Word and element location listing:

- - - - - - -

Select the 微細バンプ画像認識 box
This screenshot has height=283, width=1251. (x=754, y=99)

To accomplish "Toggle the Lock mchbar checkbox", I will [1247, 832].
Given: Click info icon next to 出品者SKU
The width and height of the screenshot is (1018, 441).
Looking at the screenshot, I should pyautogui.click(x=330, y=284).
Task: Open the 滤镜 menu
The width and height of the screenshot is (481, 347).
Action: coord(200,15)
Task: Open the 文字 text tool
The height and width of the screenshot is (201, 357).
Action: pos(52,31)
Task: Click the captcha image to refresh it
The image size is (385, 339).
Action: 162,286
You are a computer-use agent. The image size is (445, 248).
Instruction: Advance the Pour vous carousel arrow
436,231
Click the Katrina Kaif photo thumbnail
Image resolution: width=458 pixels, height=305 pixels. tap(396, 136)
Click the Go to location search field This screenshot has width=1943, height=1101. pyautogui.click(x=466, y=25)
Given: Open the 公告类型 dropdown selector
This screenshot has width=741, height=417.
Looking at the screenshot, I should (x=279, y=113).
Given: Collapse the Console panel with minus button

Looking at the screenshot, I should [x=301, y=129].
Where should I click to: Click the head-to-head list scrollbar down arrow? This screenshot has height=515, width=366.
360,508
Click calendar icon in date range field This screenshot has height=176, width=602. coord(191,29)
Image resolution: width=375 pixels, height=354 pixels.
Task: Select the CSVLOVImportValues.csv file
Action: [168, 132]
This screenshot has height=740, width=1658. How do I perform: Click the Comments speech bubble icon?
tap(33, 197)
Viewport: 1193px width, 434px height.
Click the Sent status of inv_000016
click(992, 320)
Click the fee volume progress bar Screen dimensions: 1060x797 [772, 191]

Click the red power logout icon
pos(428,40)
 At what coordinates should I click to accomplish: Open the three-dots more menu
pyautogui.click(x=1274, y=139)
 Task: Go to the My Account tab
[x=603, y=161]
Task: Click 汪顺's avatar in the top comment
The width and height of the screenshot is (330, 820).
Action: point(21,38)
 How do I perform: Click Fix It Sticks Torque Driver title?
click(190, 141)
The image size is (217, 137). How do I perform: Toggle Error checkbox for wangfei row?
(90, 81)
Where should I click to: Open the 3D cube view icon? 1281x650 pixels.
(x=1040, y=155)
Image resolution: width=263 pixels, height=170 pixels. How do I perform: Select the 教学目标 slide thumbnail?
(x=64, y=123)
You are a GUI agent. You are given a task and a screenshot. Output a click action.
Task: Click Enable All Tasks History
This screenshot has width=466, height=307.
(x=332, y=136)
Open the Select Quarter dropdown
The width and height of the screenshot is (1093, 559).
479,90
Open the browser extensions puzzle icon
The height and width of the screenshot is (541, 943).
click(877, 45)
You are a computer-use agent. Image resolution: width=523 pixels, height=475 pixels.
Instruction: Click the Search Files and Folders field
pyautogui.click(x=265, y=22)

- - - - - - -

How many lines of the listing above contain the word "This", counting only matches in the same case? Reply with the number alone.

7